The Ontario Soccer Association, founded in 1901, is one of the oldest and largest sport organizations in Canada. The OSA currently has more than 500,000 registered participants and provides development opportunities for players, coaches, referees, and administrators.

The OSA has its headquarters at The Ontario Soccer Centre in Vaughan. The OSA has 21 member District Associations ("Districts"). Each of these Districts has many Clubs as member organizations and there are approximately 900 Clubs province-wide. Leagues are also member organizations and can appear at any level of the organizations hierarchy.

Purpose
The essential purpose of The Association is to empower soccer and to collectively have a greater influence.

Profile

Founded: 1901
 
Affiliation: Canadian Soccer Association

President: Peter Augruso (Oct 2018 - Present)

Executive Director: Johnny Misley

Board of Directors: 12 Directors
 
District Presidents Forum: 21 Presidents

Members: 21 District Associations, 14 Associate Members

Players: 
2018 - 287,682 (outdoor) + 85,850 (indoor)

Coaches: 2006 - 22,000 (outdoor) + 3,700 (indoor)

Referees: 2018 - 8,617

Administrators: 2018 - 25,000

Total Participants: 2018 - 408,500

Corporate Divisions: The Soccer Centre (Ontario)

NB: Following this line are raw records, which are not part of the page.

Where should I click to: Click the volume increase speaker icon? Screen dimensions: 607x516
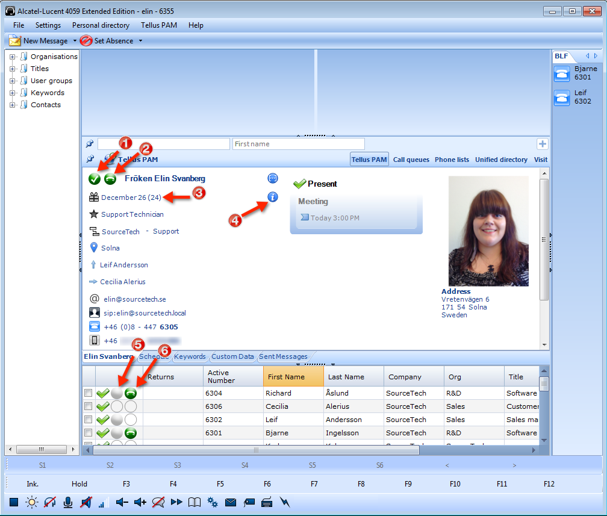coord(140,502)
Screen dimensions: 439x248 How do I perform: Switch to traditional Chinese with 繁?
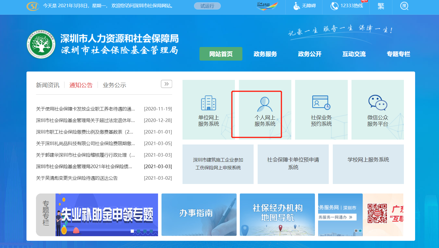(381, 6)
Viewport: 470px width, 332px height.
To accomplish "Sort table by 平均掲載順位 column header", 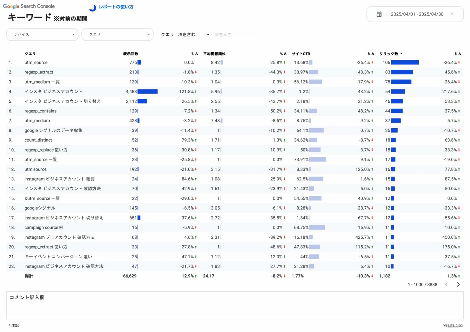I will (214, 54).
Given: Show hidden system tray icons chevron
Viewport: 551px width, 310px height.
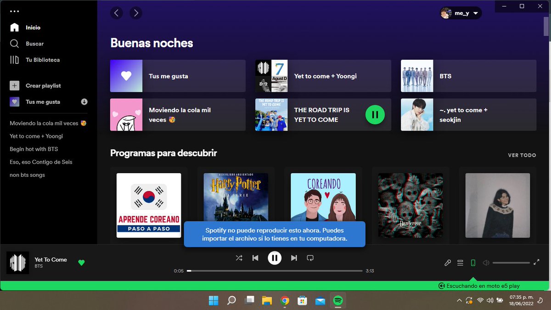Looking at the screenshot, I should [459, 300].
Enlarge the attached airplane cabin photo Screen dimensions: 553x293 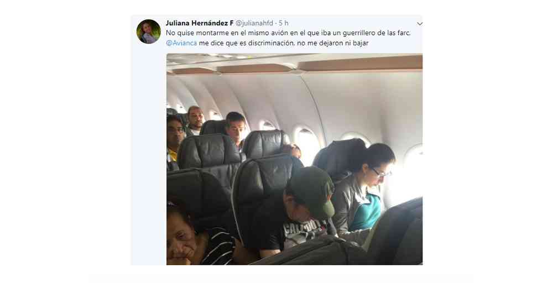pyautogui.click(x=294, y=159)
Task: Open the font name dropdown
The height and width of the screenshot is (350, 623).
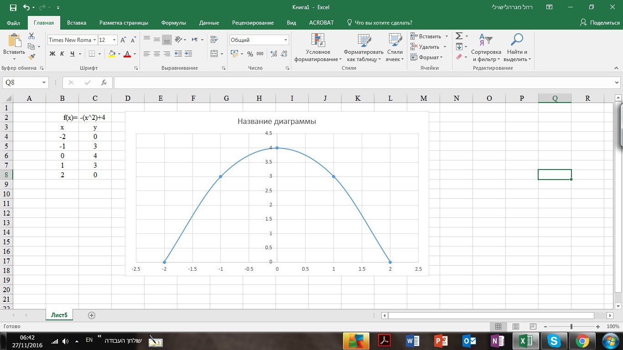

Annual Budget: Approximately $12 million

Full Time Employees: 42

Members
The OSA has five types of members:
 Active Members (District Associations)
 Associate Members (Organizations operating in more than one District)
 Professional soccer clubs operating in an International Professional League
 Life Members (an individual granted Life Membership in accordance with published rules)
 Honorary Members (an organization granted Honorary Membership in accordance with published rules)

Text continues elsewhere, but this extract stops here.